Hacker News new | ask | show | jobs
by Tuna-Fish 3302 days ago
The reason he gave is not the main reason L1s don't grow. The main reason is latency.

Increasing cache size grows latency in two ways: every doubling of the cache size adds one mux to the select path, and every doubling increases the wire delay from the most distant element by ~sqrt(2). Both of these are additively on the critical path, and spending more time on them would require increasing the cache latency.

The size of a cache is always a tradeoff against the latency of the cache. If this was not true, there would only be a single cache level that was both large and fast. However, making something both large and fast is impossible, so instead we have stacked cache levels starting with a very fast but small cache followed by increasingly slower and larger ones.

1 comments

Hi, it is the main reason L1 hasn't grown.

By your reasoning, no cache should be able to grow, because then their latency would increase too much. But instead, all other CPU caches are growing basically with iso-latency. The reason this is possible is technology scaling. Anyway...
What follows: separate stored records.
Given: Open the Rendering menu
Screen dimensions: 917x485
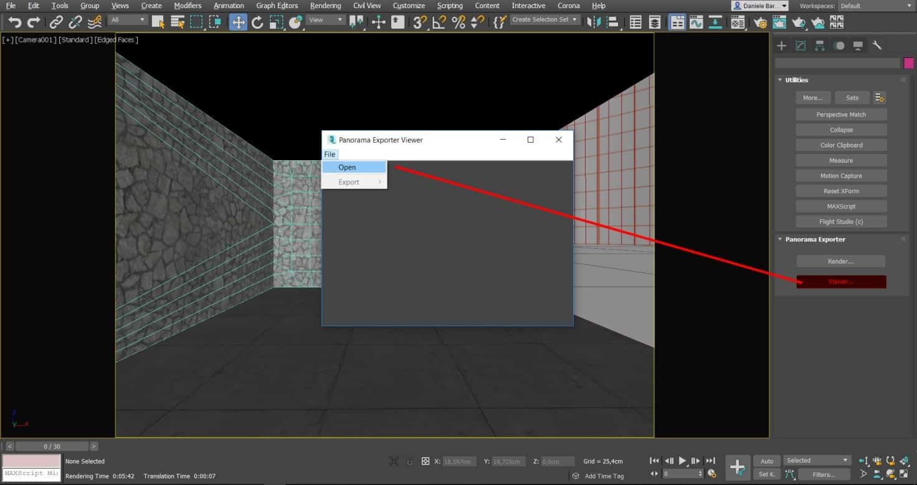Looking at the screenshot, I should pos(325,6).
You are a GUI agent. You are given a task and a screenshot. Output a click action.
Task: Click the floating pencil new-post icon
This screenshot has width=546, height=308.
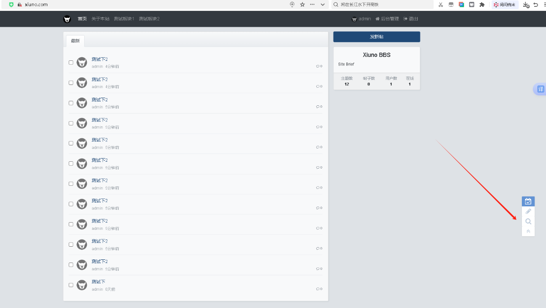pos(528,211)
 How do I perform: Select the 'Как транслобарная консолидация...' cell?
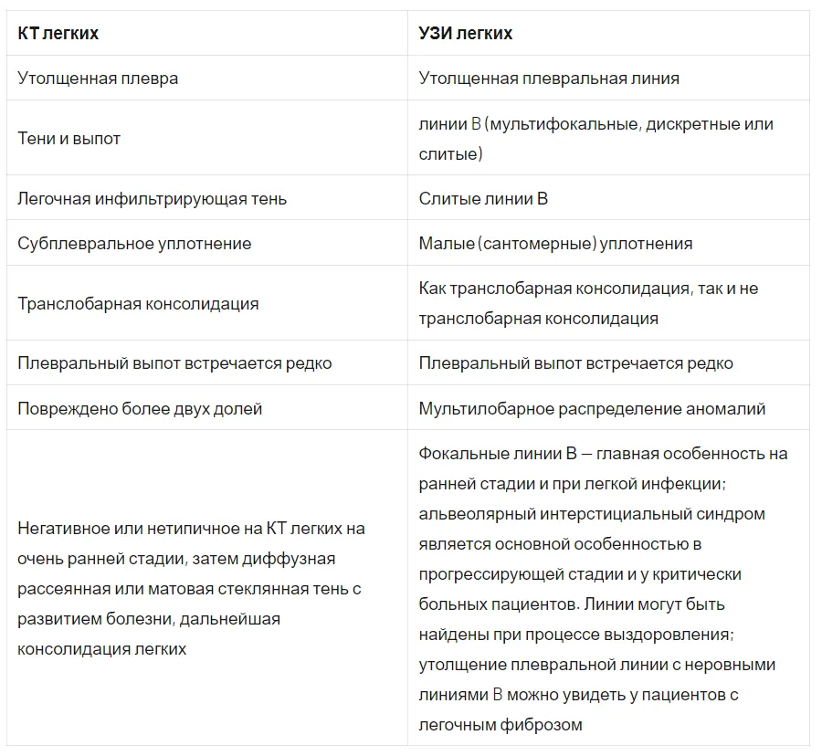(x=588, y=304)
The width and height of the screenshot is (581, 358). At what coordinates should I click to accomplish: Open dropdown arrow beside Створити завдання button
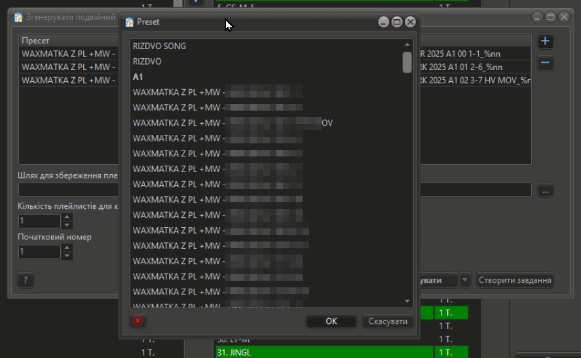465,280
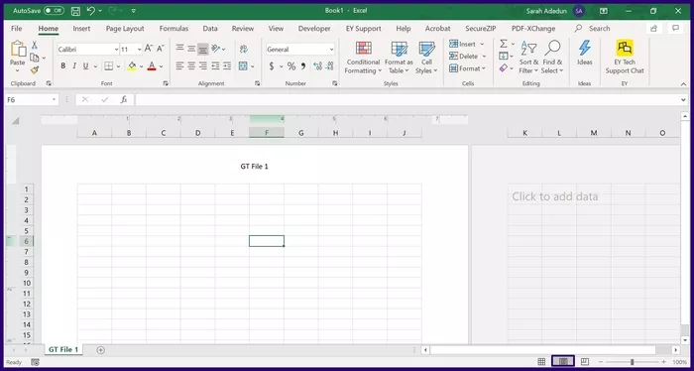The image size is (694, 371).
Task: Expand the Calibri font name dropdown
Action: coord(116,50)
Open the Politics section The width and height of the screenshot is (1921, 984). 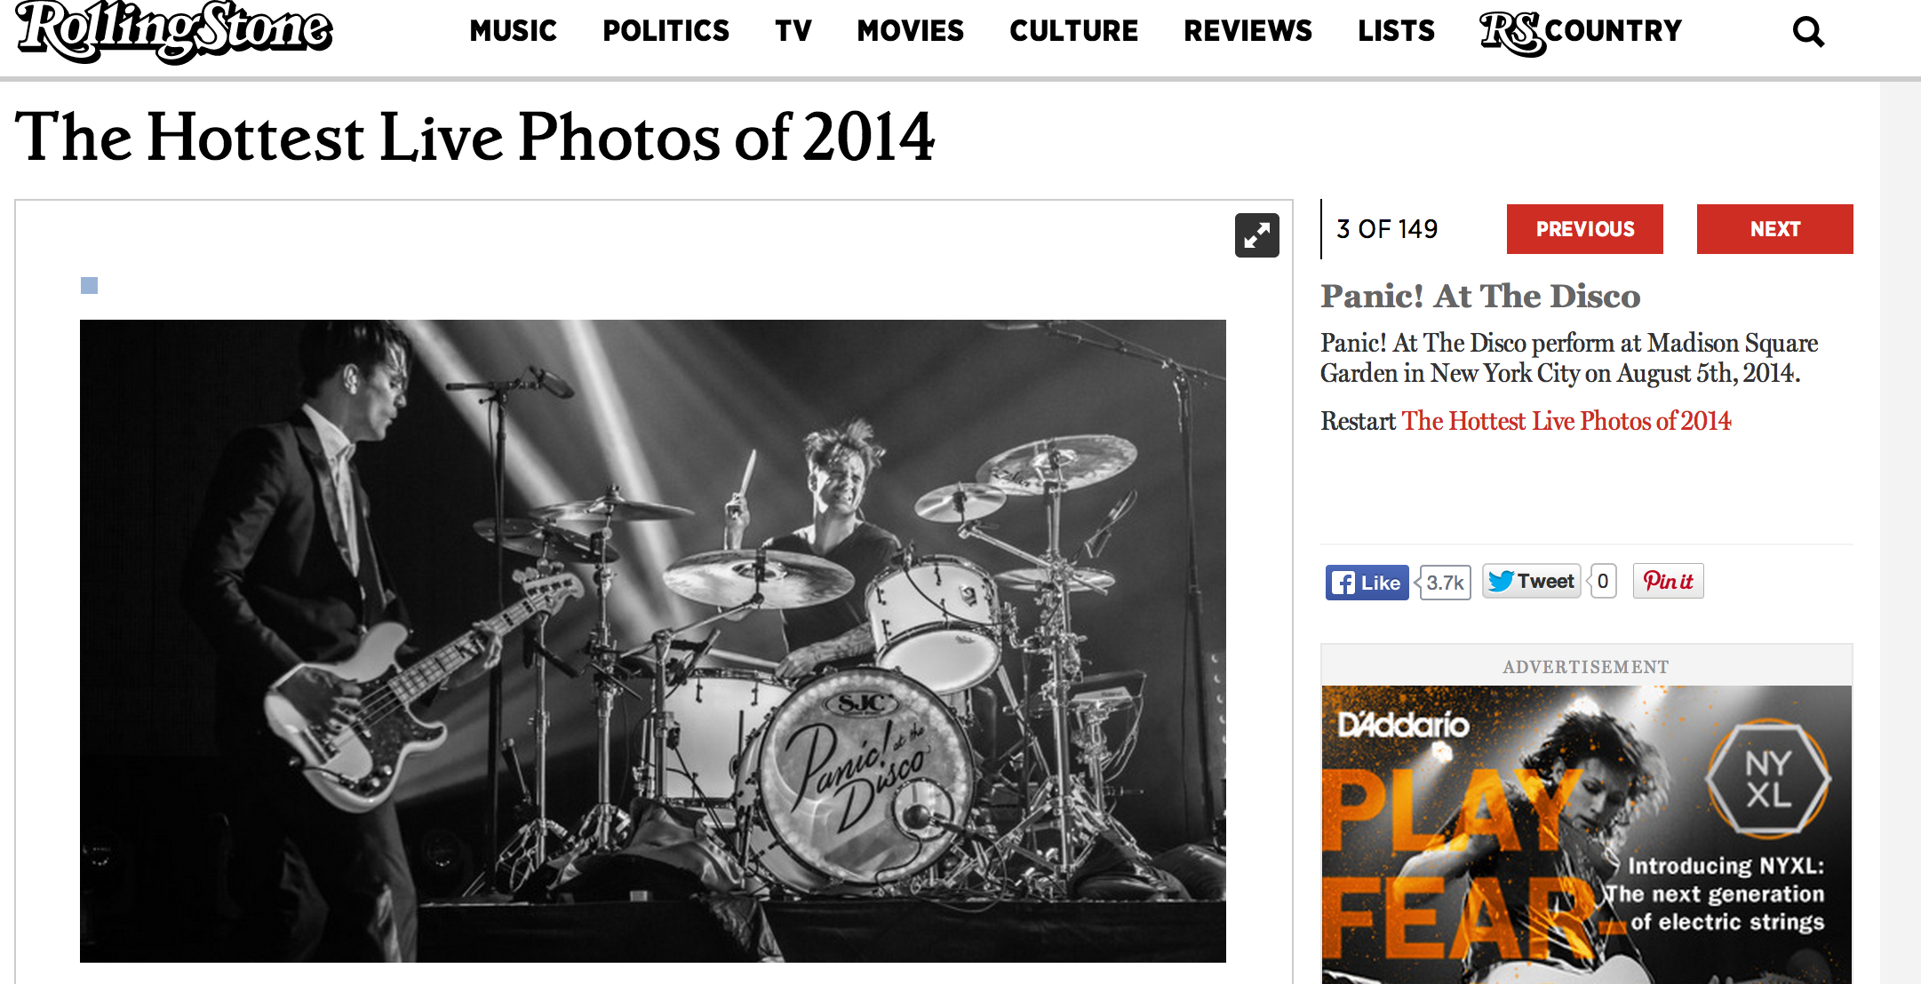(x=666, y=31)
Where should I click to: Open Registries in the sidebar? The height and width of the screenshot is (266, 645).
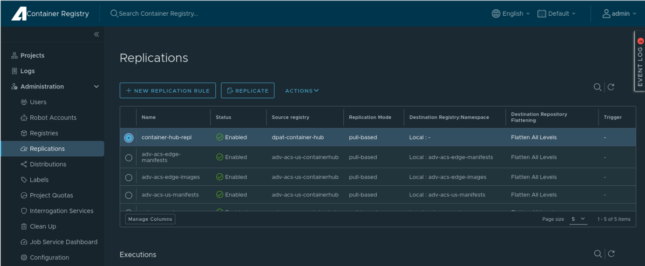tap(44, 133)
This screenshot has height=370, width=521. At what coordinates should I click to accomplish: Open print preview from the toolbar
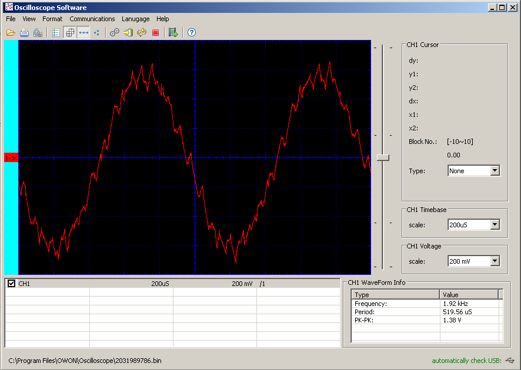tap(38, 33)
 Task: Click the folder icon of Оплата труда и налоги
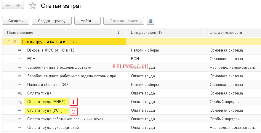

But yes, the L1 does have to be small and fast, but it doesn't have to be that small to be that fast. It has to be that small because of virtual indexing combined with the cost of adding ways breaking other design constraints (possibly a latency constraint, fine). But you could grow the L1 by adding sets and get your required latency.

> By your reasoning, no cache should be able to grow, because then their latency would increase too much. But instead, all other CPU caches are growing basically with iso-latency. The reason this is possible is technology scaling. Anyway...

The problem is that technology scaling only gives you roughly enough to keep up with the speed of the CPU. Cache latencies measured as nanoseconds keep going down, but cache latencies measured in clock cycles are pretty stagnant at the same sizes. And when Intel added some more L3, they also relaxed latency to it, and when they recently cut the latency to it a little, they did so by cutting the amount.

> But yes, the L1 does have to be small and fast, but it doesn't have to be that small to be that fast. It has to be that small because of virtual indexing combined with the cost of adding ways breaking other design constraints (possibly a latency constraint, fine). But you could grow the L1 by adding sets and get your required latency.

No, you couldn't. The added latency of increasing the size would be simply too much. I know for a fact that the L1 load latency is currently one of the most important critical paths in Intel CPUs -- any increase in L1 size would mean that you have to reduce clock speeds.